Partner finansowy może ciągnąć korzyści w postaci dywidendy albo wzrostu wartości spółki. Czy koncepcja przewiduje możliwość wyjścia z przedsięwzięcia przez odsprzedaż udziałów?
Obecnie priorytetem dla tego projektu jest budowa i hurtowe udostępnianie sieci światłowodowej. Kwestia długoterminowej współpracy z inwestorem będzie przedmiotem dalszych negocjacji.
Czy transakcja sprzedaży części sieci FTTH we Francji, jaką zawarła Grupa Orange, stanowi choćby zarys tego, co może się dokonać w Polsce?
Na obecnym etapie projektu trudno mi o tym dyskutować.
Środki ze sprzedaży udziałów Światłowodu Inwestycje zasilą samą tą spółkę, czy też będą stanowić przychód Orange Polska?
Nie przesądzałbym tego dzisiaj. Przed nami finalizacja nowej 3-letniej strategii, a w niej określenie strategicznych celów i środków na ich realizację. Czeka nas ponadto tak poważne (a jednocześnie nie do końca przewidywalne wydarzenie) jak aukcja pasma C.

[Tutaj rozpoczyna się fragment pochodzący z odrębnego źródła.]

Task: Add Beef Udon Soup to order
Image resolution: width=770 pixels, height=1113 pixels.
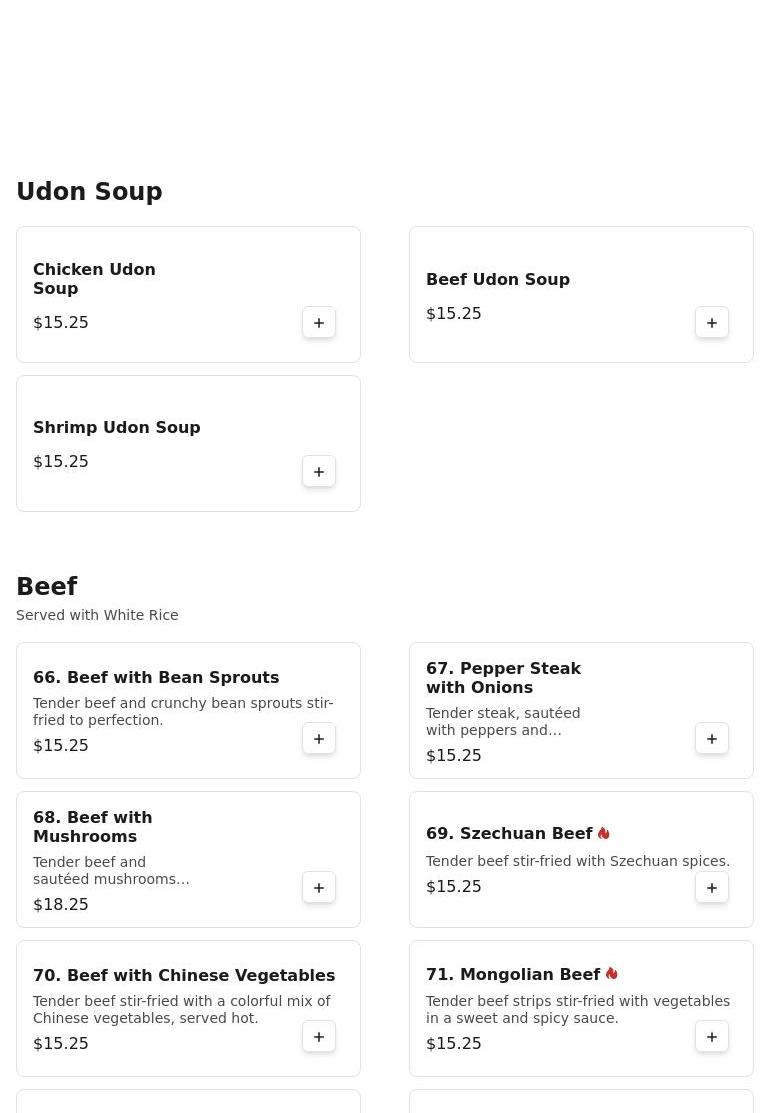Action: coord(712,323)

Czy może pan powiedzieć, jakie dokładnie aktywa zostaną wniesione do Światłowodu Inwestycji? Jakie odcinki sieci telekomunikacyjnej?
Nie mogę mówić w szczegółach. Ogólnie rzecz ujmując, wniesione zostanie między 600 tys. a 700 tys. linii dostępowych wraz z infrastrukturą towarzyszącą.
Wnoszone do spółki linie również będą położone w obszarach trudnych inwestycyjnie, gdzie modelowo zamierza działać Światłowód Inwestycje?
Charakterystyka z pewnością będzie zbliżona. Przewidujemy, że spółka zacznie operacyjną działalność od II półrocza 2021 r. i od razu będzie gotowa do sprzedaży hurtowego dostępu partnerom detalicznym oraz do odbioru i integracji nowo oddawanej do użytku sieci. Jej budowa trwa cały czas.
Czy możliwe jest wnoszenie do spółki kolejnych aktywów sieciowych należących do Orange Polska? Na przykład nowych zasobów sieci dostępowej?
To będzie przedmiotem negocjacji z partnerem. Nie zamykamy się w Orange na żadną strategiczną opcję.
Może naiwne pytanie: dlaczego nie wniesiecie do wehikułu od razu wszystkich wybudowanych linii FTTH?
Musimy uwzględniać interesy partnerów finansowych. Spółka, którą tworzymy, będzie miała określony profil ryzyka i strategię. To będzie operator infrastrukturalny, działający na terenach, gdzie w praktyce teraz nie ma światłowodów.